▸ TASK DIRECTIONS
Give the part of the listing that opens with the line containing "The image size" and closes with the line containing "Locate an element" as a numbered list, leaving out any blank lines.
##### MATERIAL PROVIDED #####
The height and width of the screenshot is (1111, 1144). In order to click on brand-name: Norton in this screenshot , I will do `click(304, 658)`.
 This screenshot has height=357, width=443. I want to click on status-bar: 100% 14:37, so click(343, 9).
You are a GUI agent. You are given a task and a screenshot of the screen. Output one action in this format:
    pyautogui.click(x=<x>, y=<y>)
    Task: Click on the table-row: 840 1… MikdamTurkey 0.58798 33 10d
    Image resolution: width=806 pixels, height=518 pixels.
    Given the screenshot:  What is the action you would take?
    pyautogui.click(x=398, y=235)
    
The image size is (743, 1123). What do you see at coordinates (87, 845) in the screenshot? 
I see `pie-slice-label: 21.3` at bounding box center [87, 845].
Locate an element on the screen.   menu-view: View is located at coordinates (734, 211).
#####
##### MATERIAL PROVIDED #####
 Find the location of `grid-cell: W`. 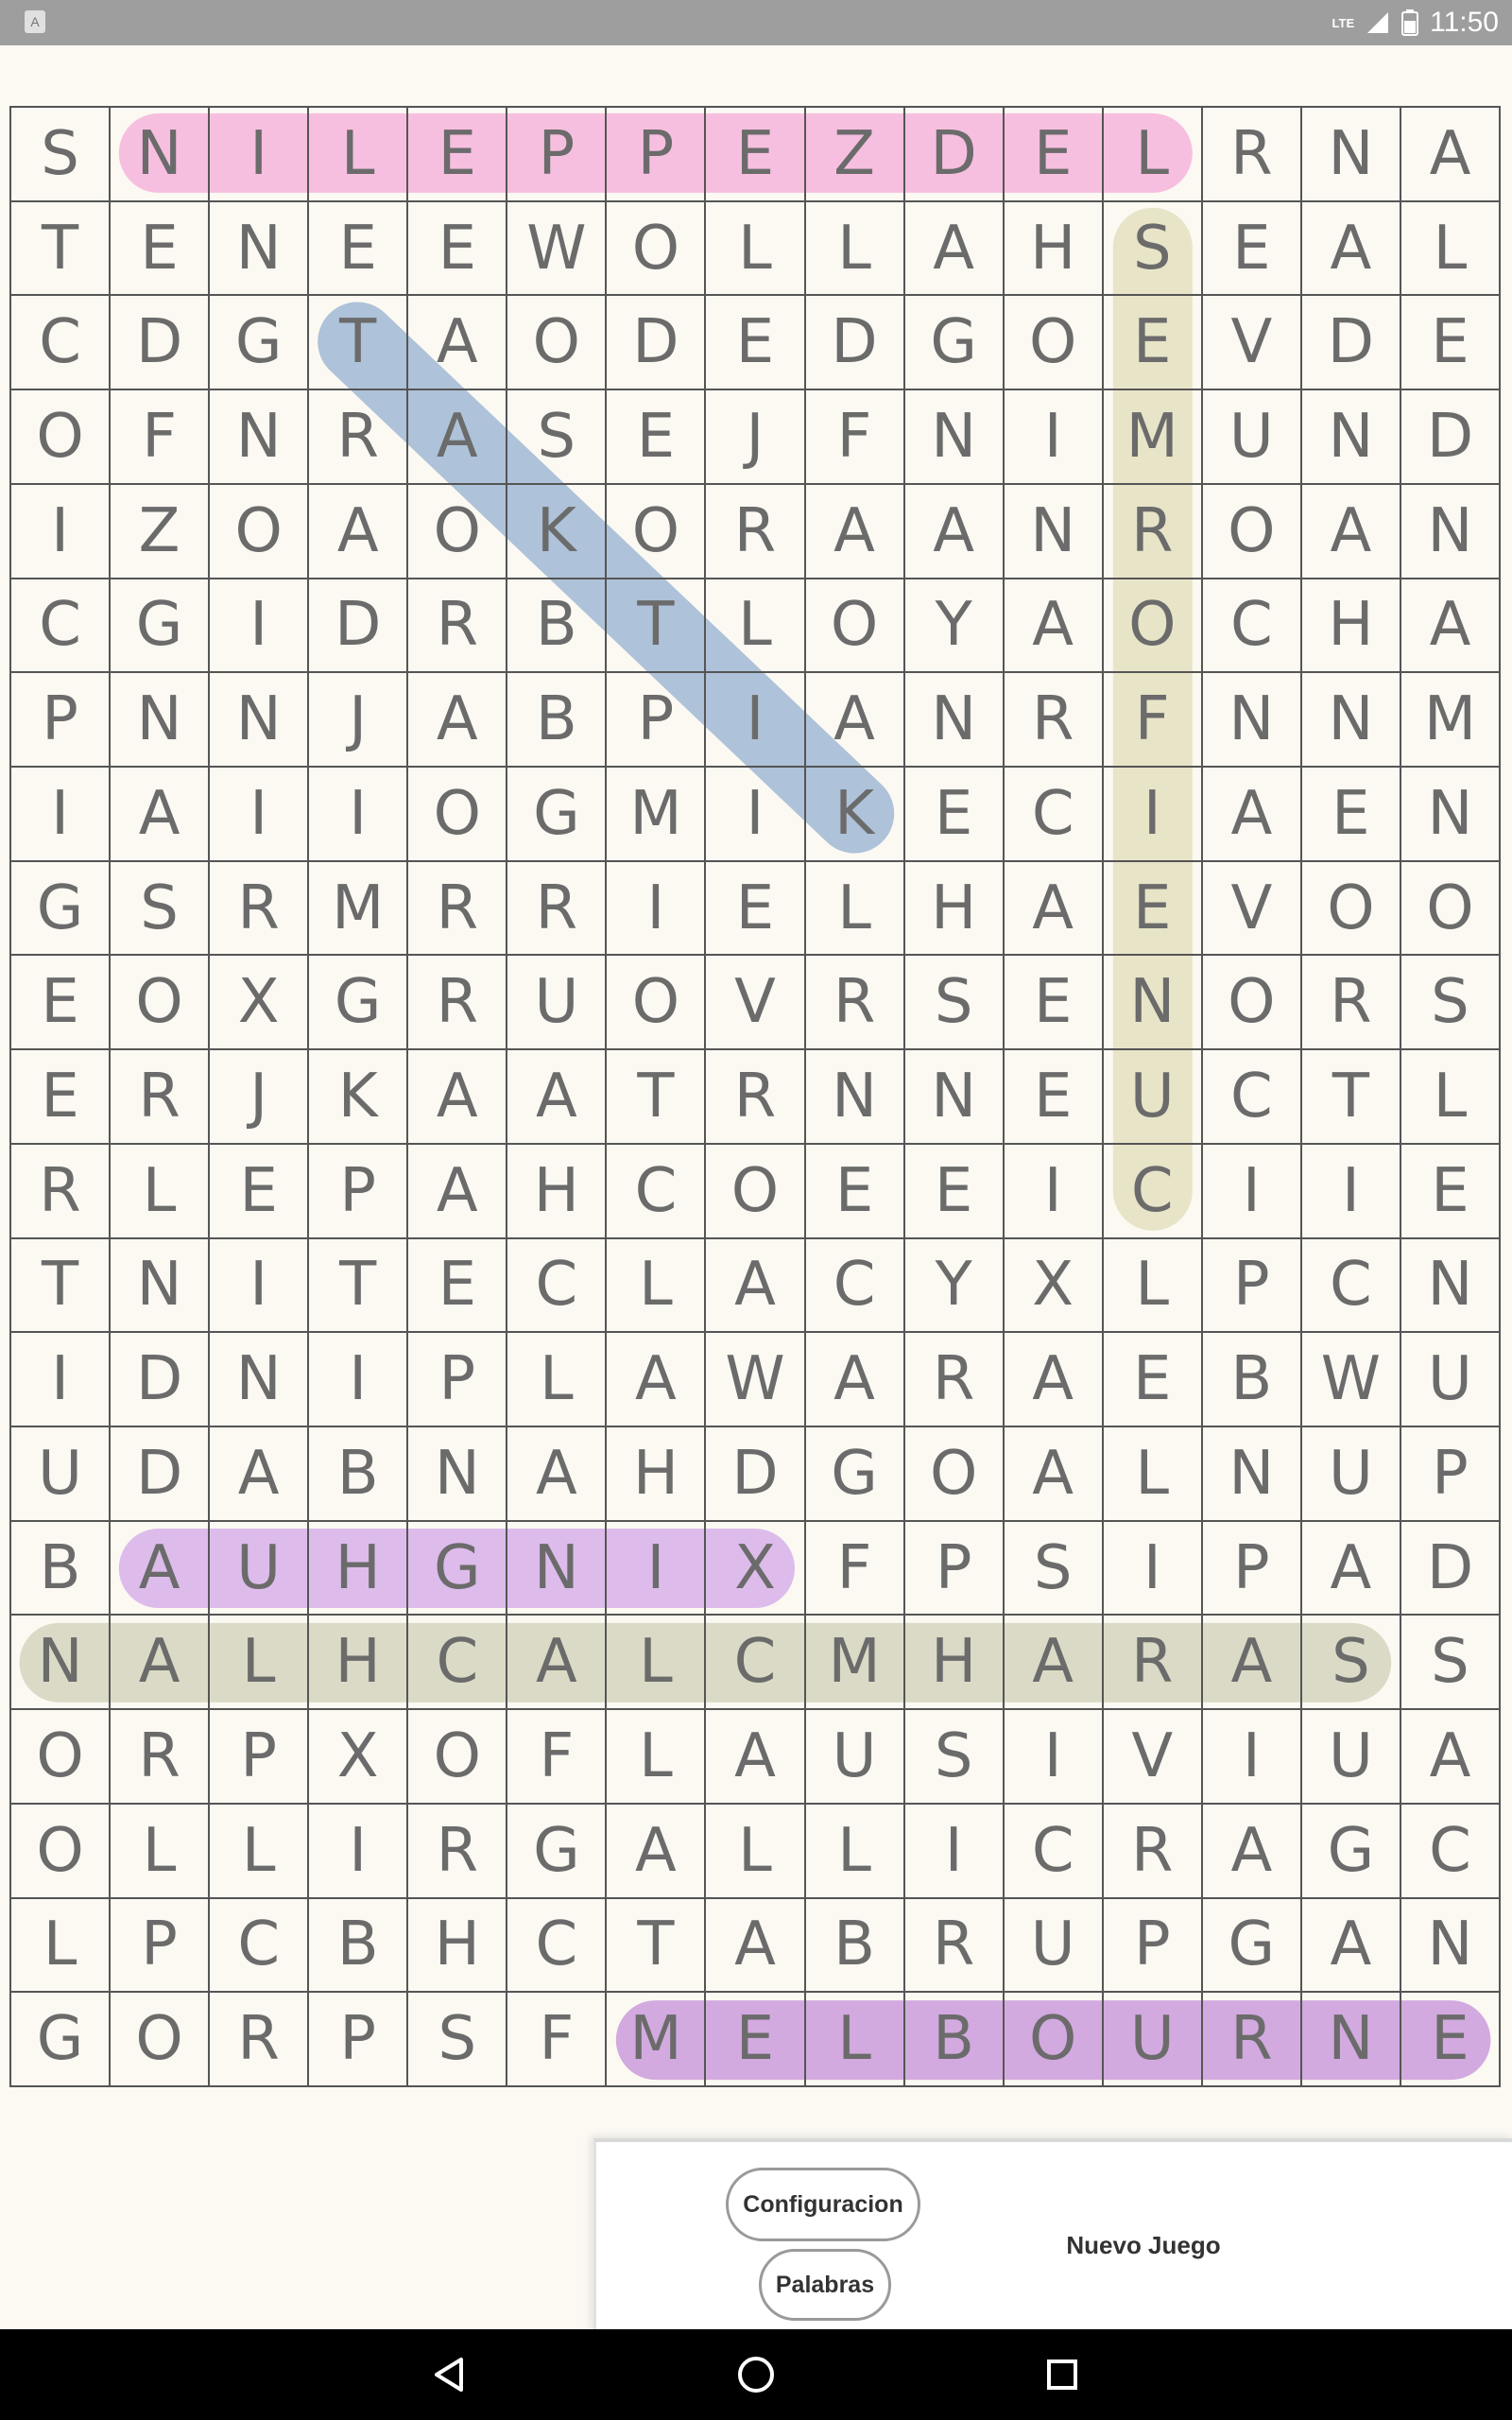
#####
##### MATERIAL PROVIDED #####
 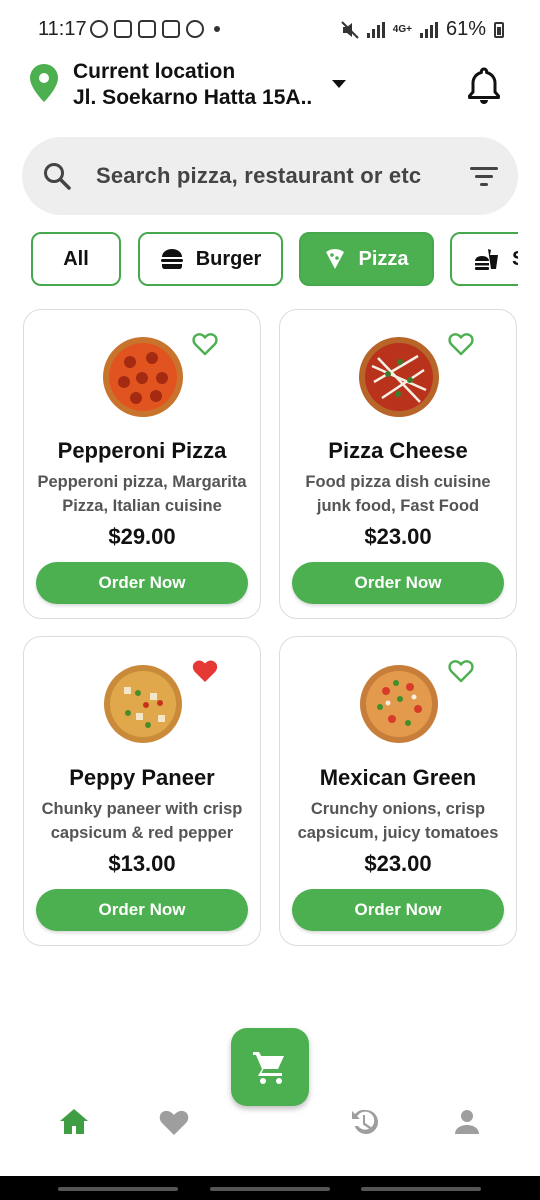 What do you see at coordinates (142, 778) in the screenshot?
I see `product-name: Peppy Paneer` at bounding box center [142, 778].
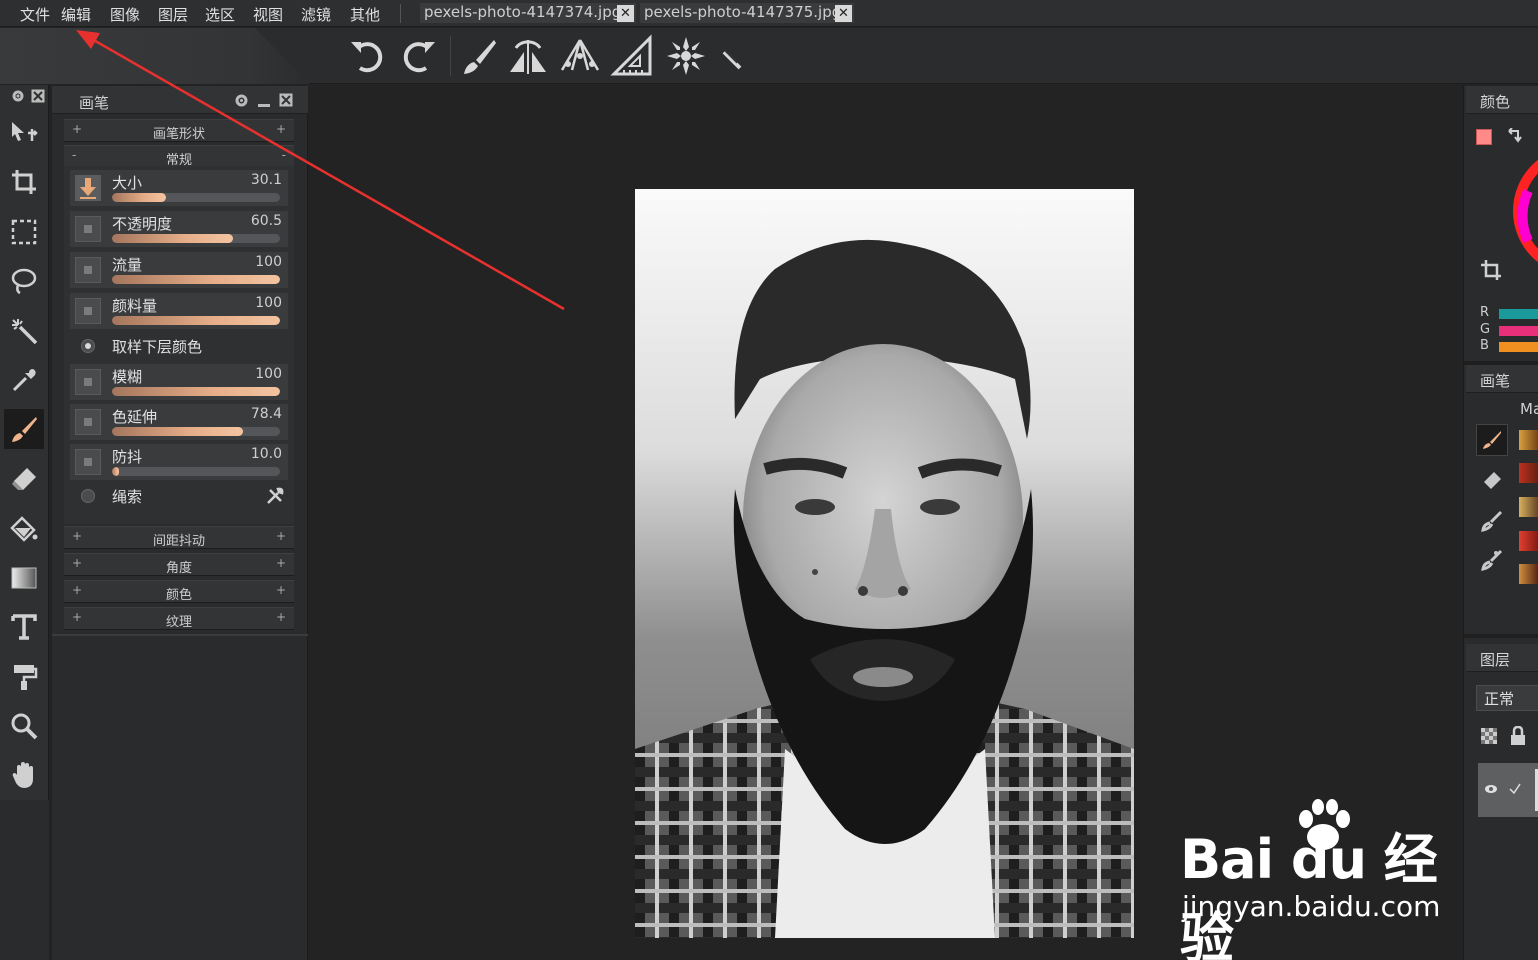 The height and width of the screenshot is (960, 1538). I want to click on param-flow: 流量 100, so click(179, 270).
#####
▸ RESULT FOR THIS EXERCISE
1. The image size is (743, 1123). What do you see at coordinates (87, 845) in the screenshot? 
2. I see `pie-slice-label: 21.3` at bounding box center [87, 845].
3. Locate an element on the screen.   menu-view: View is located at coordinates (734, 211).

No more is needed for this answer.